De um país que ainda depende tanto das lideranças políticas, que depende de forma completa de um Estado minimamente funcional e que teima em aparecer, nunca é demais referir que qualquer primeiro ministro, presidente ou líder da oposição tem a sua cabeça a prémio. Literalmente. Assim nos dizem os últimos vinte anos e os jogos entre militares de toda esta região da África Subsaariana. Suplantada algum dia esta fragilidade, pode finalmente procurar-se uma maior soberania política, económica e cultural. Uma que se consiga estabelecer gradualmente para lá da elevadíssima dívida externa e que faz a Guiné-Bissau depender do apoio internacional há largos anos. Mesmo que noutra escala, aqui não difere muito de Portugal e de outros países europeus em relação à União Europeia.

A CEDEAO é o único alicerce visível que pode aspirar sustentar esta transformação da Guiné-Bissau e de outros países da região. Mas deixa muito a desejar e parece agir mais em prol de lideranças momentâneas, servindo as conjunturas de interesses dúbios. Bissau é visto como uma anomalia em termos geopolíticos. Uma espécie de enclave lusófono no meio de uma região de influência francófona, com uma constituição semipresidencialista que é decalcada da portuguesa, enquanto as de os outros regimes da região são presidencialistas como a francesa.

O reconhecimento da vitória de Embaló a 22 de abril de 2020 por parte da CEDEAO num comunicado em que deixa referido que “face ao atual bloqueio e após uma análise profunda à situação política do país, os Chefes de Estado e governo decidiram reconhecer a vitória de Umaro Sissoco Embaló na segunda volta das eleições presidenciais de 29 de dezembro”, colocou a descoberto o pior do seu comprometimento em relação a esta realidade e aos interesses instalados na região. Reconheceram um Presidente da República quando ainda havia um recurso de contencioso por decidir no Supremo Tribunal de Justiça guineense.

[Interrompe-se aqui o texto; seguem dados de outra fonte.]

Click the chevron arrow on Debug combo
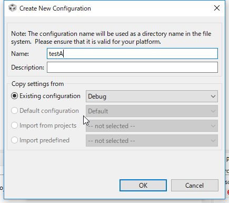This screenshot has height=203, width=229. [x=213, y=96]
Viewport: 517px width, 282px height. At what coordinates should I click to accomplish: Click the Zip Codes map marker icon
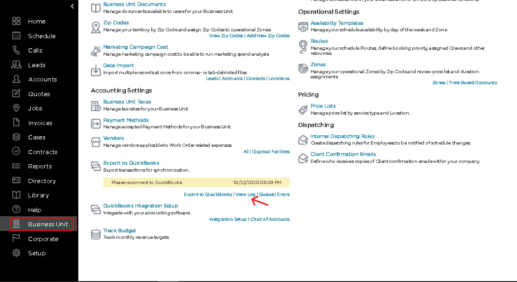[x=96, y=28]
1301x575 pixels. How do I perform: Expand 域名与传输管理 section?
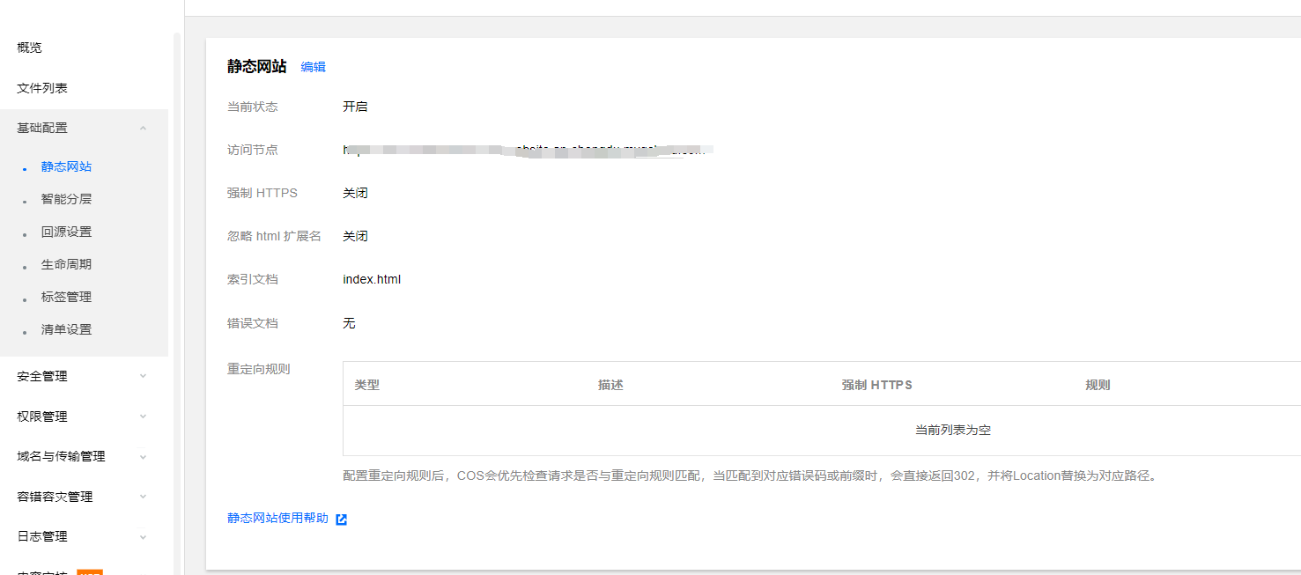(x=143, y=457)
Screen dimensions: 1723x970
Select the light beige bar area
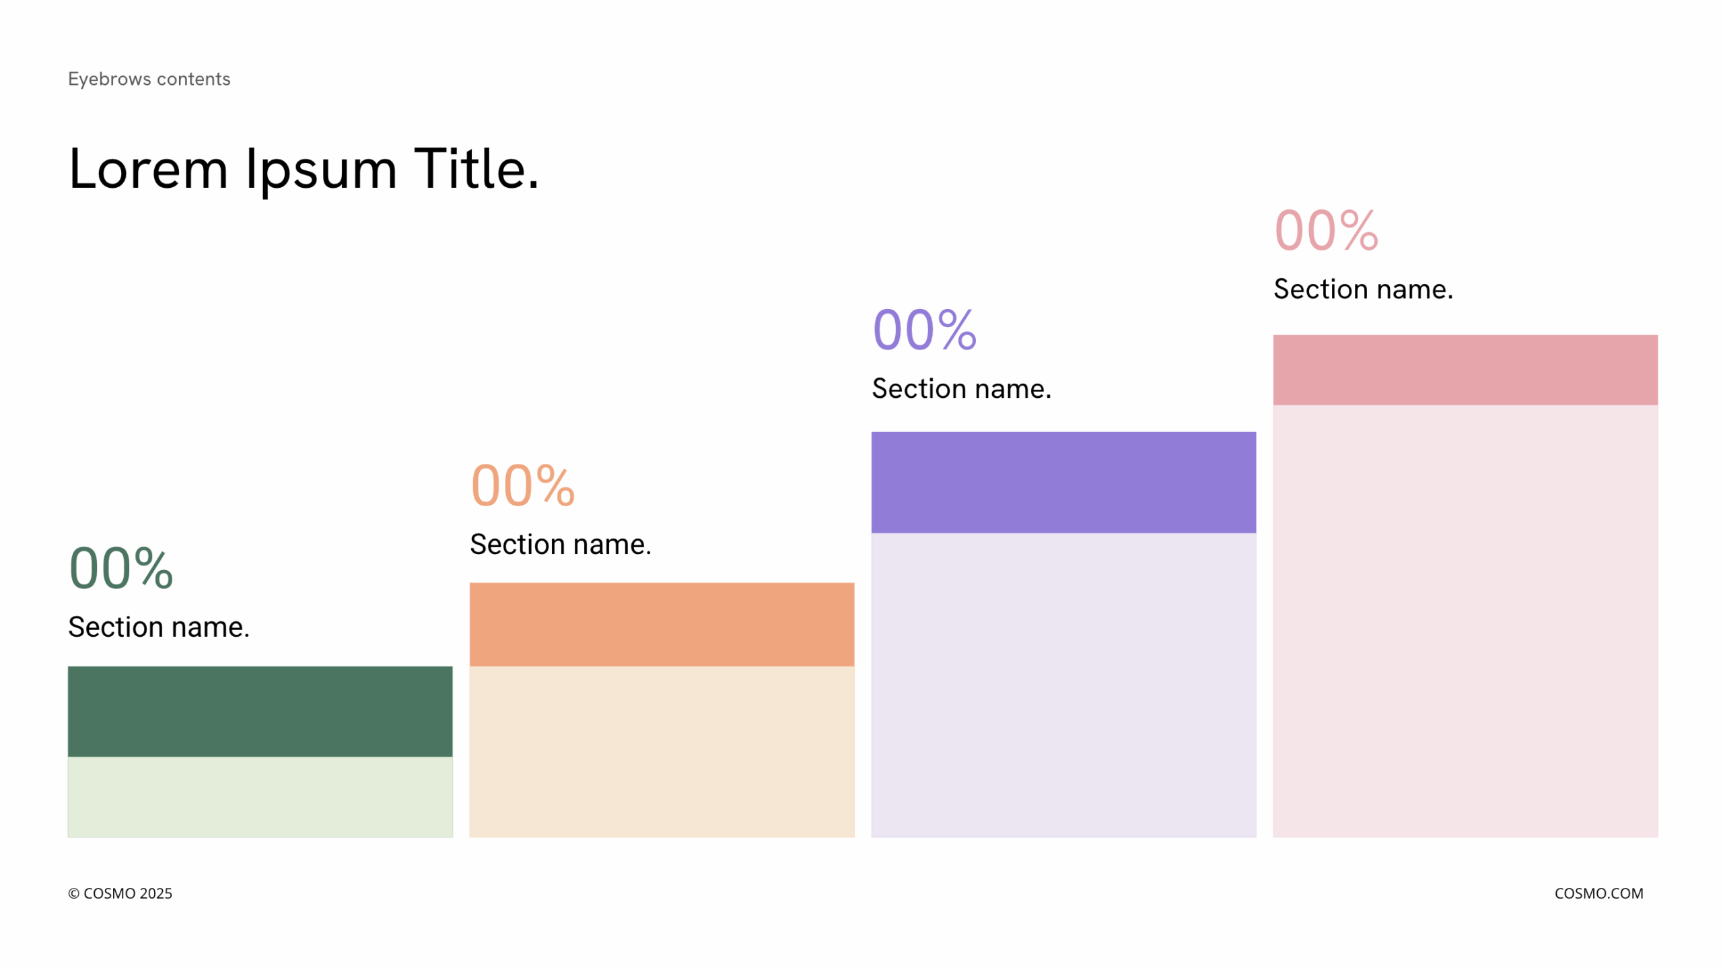point(662,751)
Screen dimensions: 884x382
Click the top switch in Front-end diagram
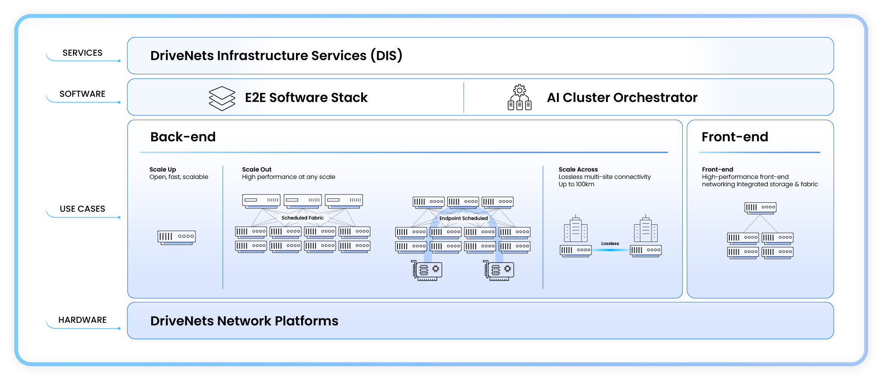coord(760,207)
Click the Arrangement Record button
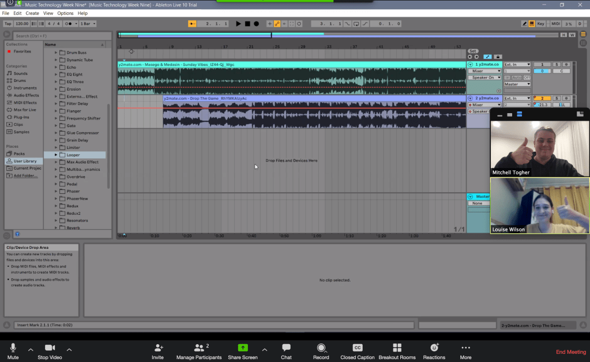 point(256,24)
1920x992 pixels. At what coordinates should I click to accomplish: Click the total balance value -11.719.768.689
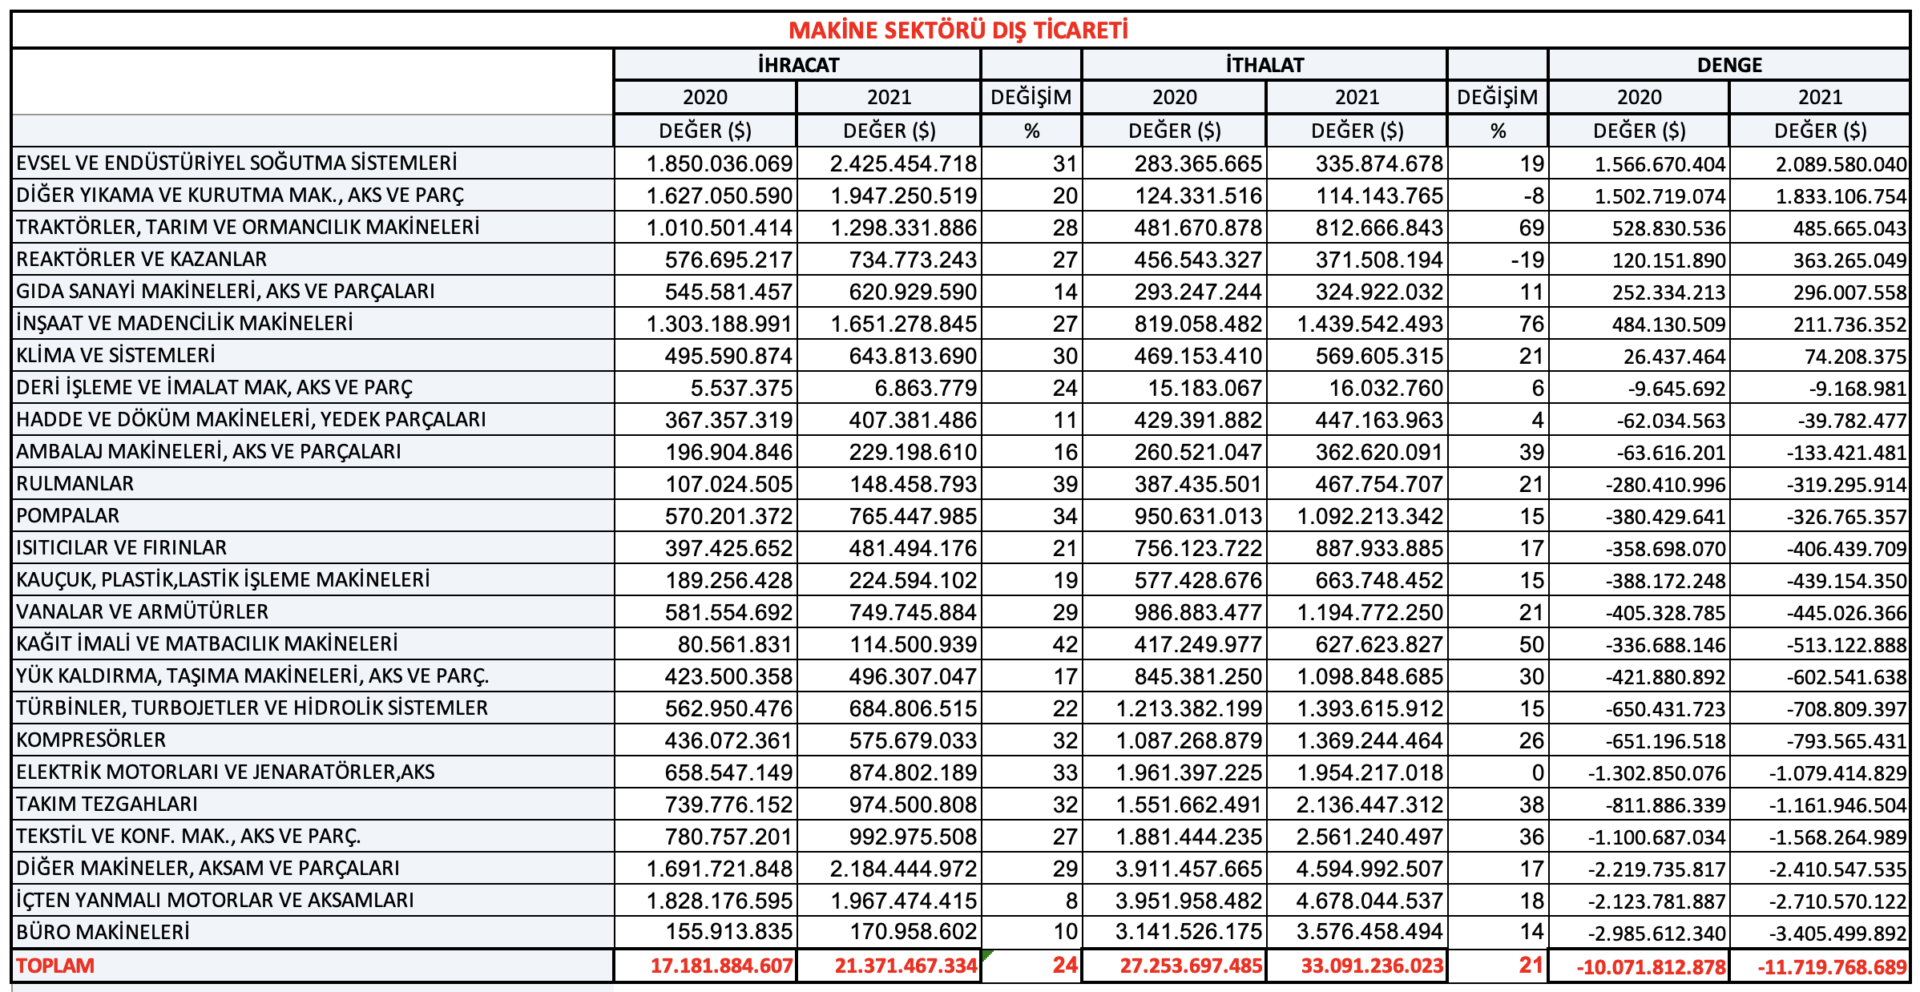(1833, 967)
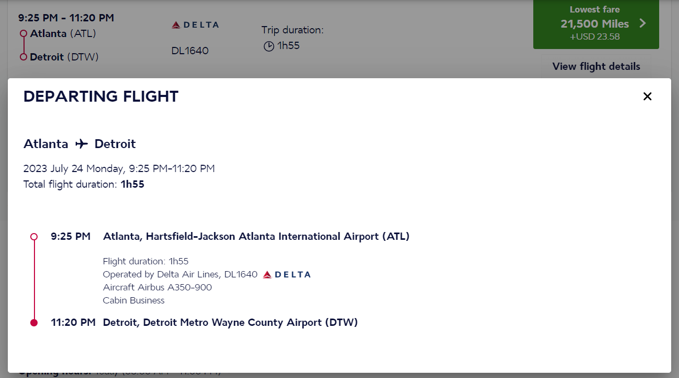This screenshot has height=378, width=679.
Task: Click the DL1640 flight number
Action: [190, 50]
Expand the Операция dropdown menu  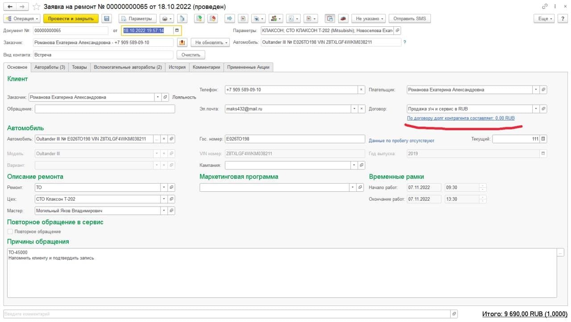pos(22,19)
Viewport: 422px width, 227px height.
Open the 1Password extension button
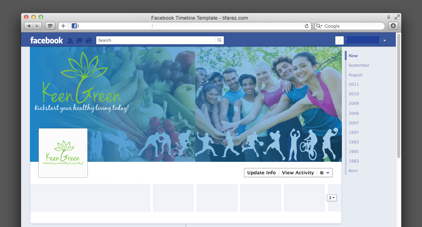point(50,26)
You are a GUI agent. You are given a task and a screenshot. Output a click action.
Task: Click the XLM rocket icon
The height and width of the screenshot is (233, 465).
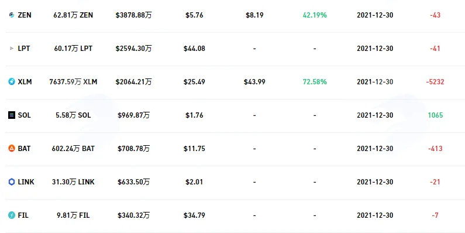[x=12, y=81]
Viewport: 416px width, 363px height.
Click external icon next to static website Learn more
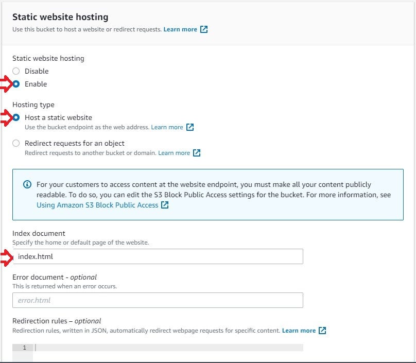pos(190,127)
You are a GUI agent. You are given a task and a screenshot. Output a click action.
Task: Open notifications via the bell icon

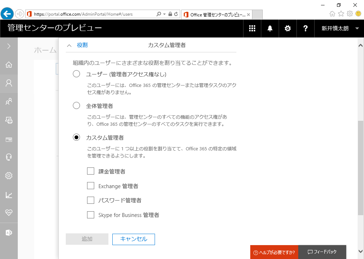point(270,28)
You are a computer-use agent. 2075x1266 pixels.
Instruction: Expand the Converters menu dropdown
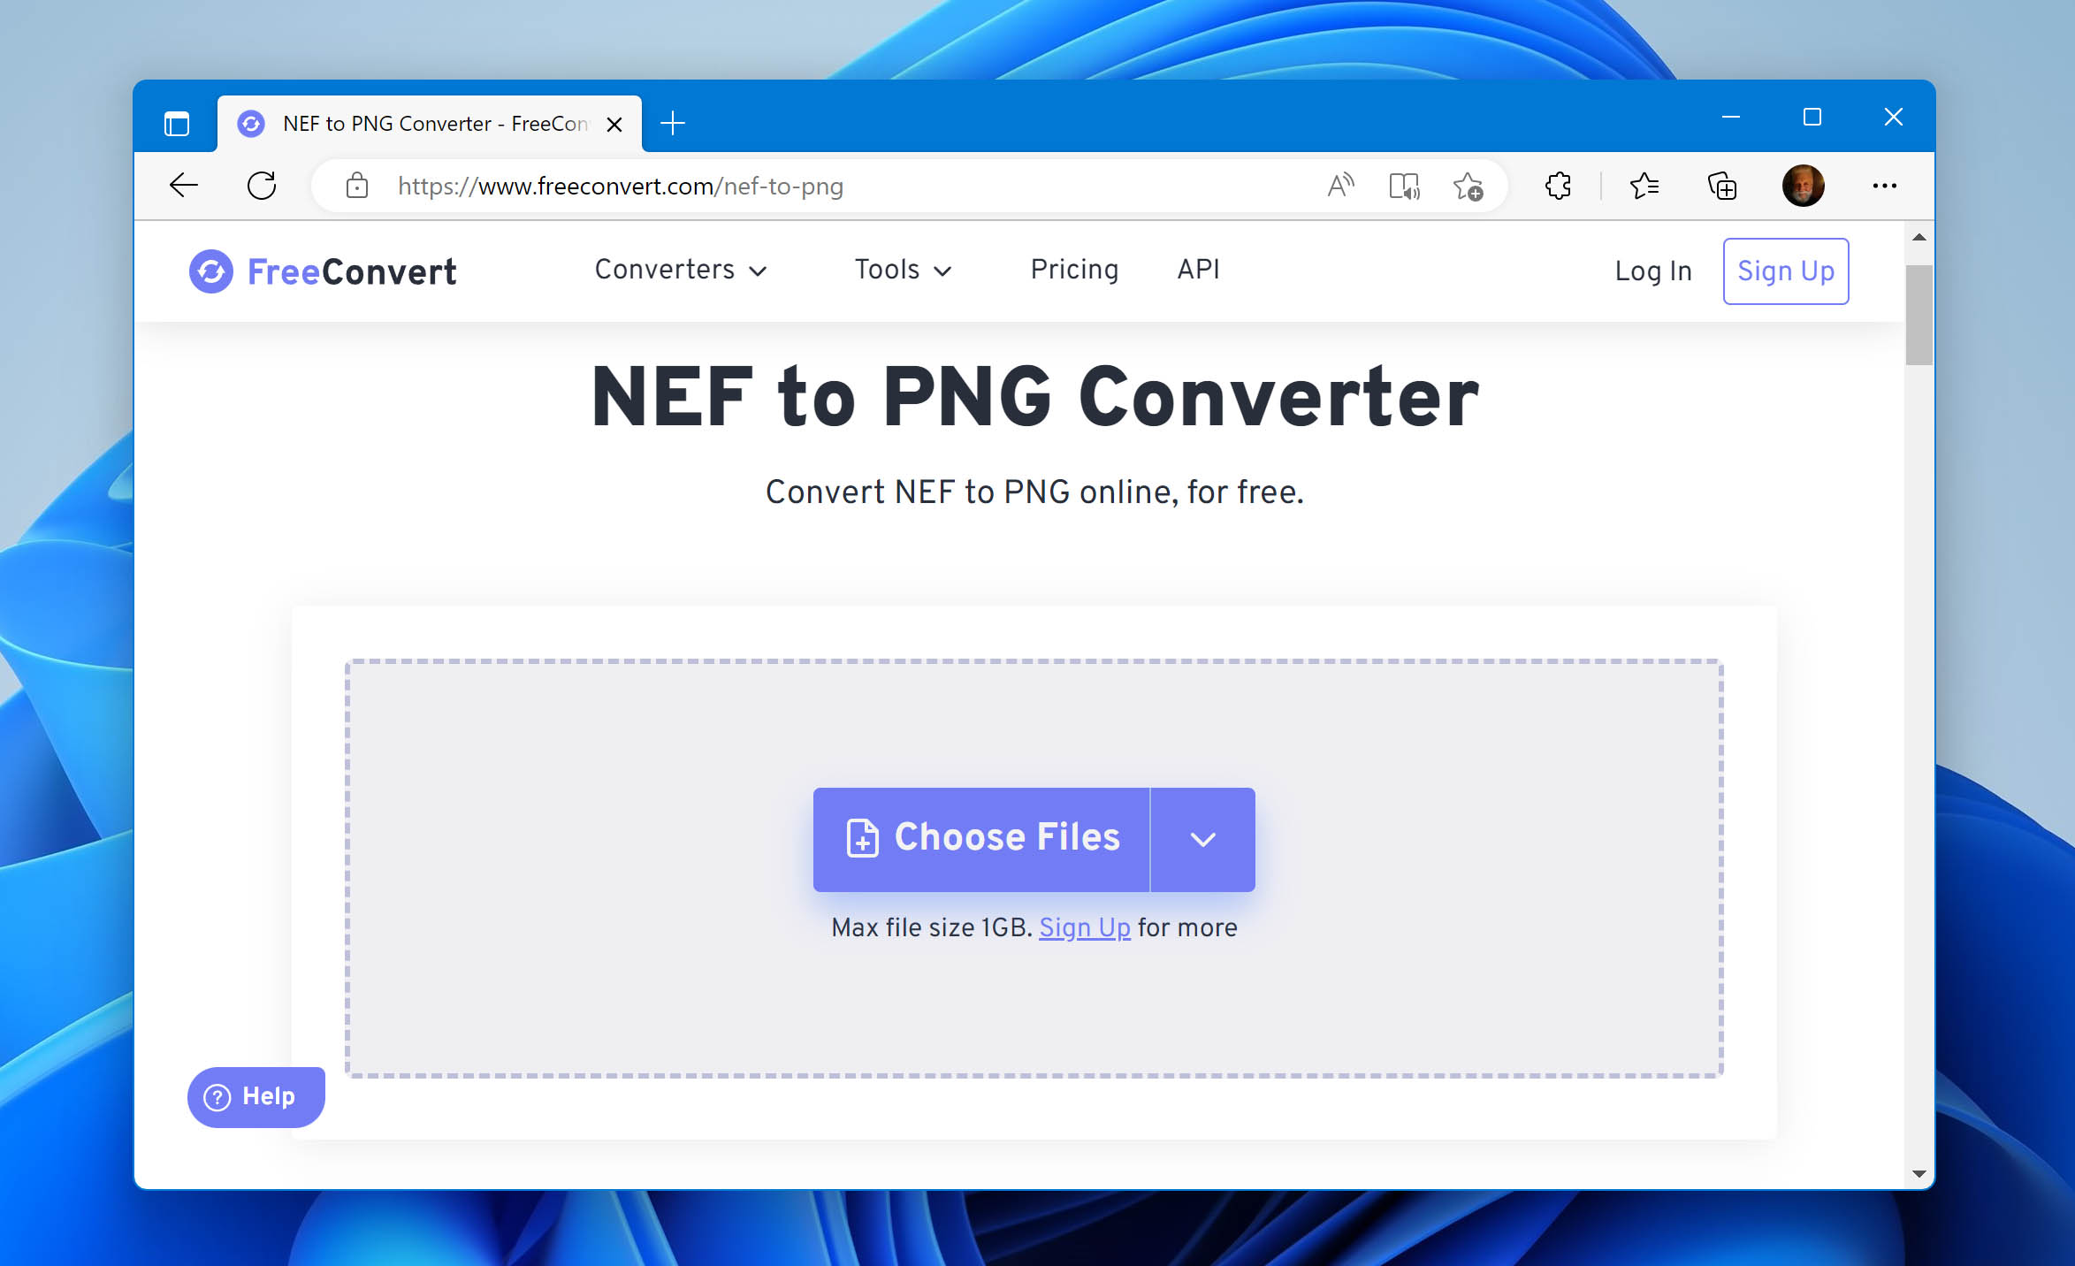tap(679, 270)
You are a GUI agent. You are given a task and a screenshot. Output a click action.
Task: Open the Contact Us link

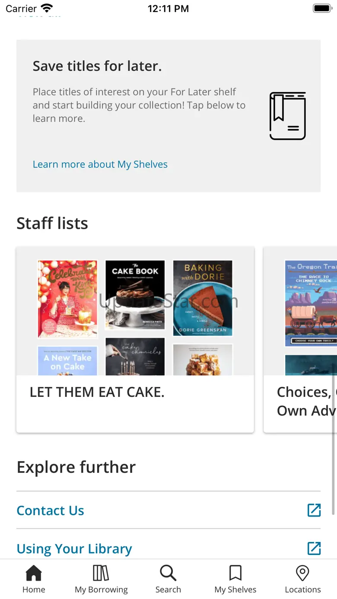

Para além de Domingos Simões Pereira, várias organizações da sociedade civil denunciaram as ligações destes novos protagonistas ao narcotráfico, com contínuas ameaças à liberdade de expressão e de imprensa. Num país com as fragilidades da Guiné Bissau e com uma conjugação de fatores que os empurrou para uma instabilidade política e social sem fim à vista, a própria transformação da CEDEAO é indispensável. Paralelamente, o agravamento pela disseminação da Covid-19 e os níveis da sua dívida externa farão com que o país precise como nunca de outros parceiros para o desenvolvimento. Entre estes parceiros, a União Europeia, Nações Unidas, o Banco Africano de Desenvolvimento, Banco Mundial, a União Económica Monetária Internacional e a CPLP. Só com uma vontade conjunta destes organismos, será possível exponenciar todo o potencial da Guiné Bissau.

Não há caminho sem esse apoio transversal e constante. Tal como não há nenhum futuro político sem uma nova CEDEAO. Hoje, é sempre subjetivo falar em Estados falhados, a expressão utilizada para estes, nas relações internacionais. Todavia, uma coisa é certa, aplicada a análise à CEDEAO e aos seus objetivos ou propósitos multilaterais, apercebemo-nos que também esta organização falha em grande parte na sua assistência à Guiné-Bissau.

É comum ouvir ecoar o som do balafon ou da kora a partir das tabancas de Bafatá, Tabatô até ao Burkina-Faso. Obedecem sempre a uma afinação diferente da maioria dos instrumentos e vivem de variações distintas um pouco por toda a África ocidental. Mas é na conjugação e harmonia destas variações que se assiste a espetáculos verdadeiramente inspiradores com artistas guineenses, senegaleses e malieenses a tocarem de forma coordenada. Talvez fosse altura de convocar os políticos e intervenientes na Guiné-Bissau a observarem melhor a musicalidade da região através destes instrumentos e intérpretes e quiçá, possam reter alguma inspiração.      

 

Gonçalo Ribeiro Telles, Consultor de Comunicação e Analista Político

Este artigo foi originalmente publicado na revista Brotéria, vol 191-4, outubro 2020, tendo sido aqui reproduzido com autorização do autor.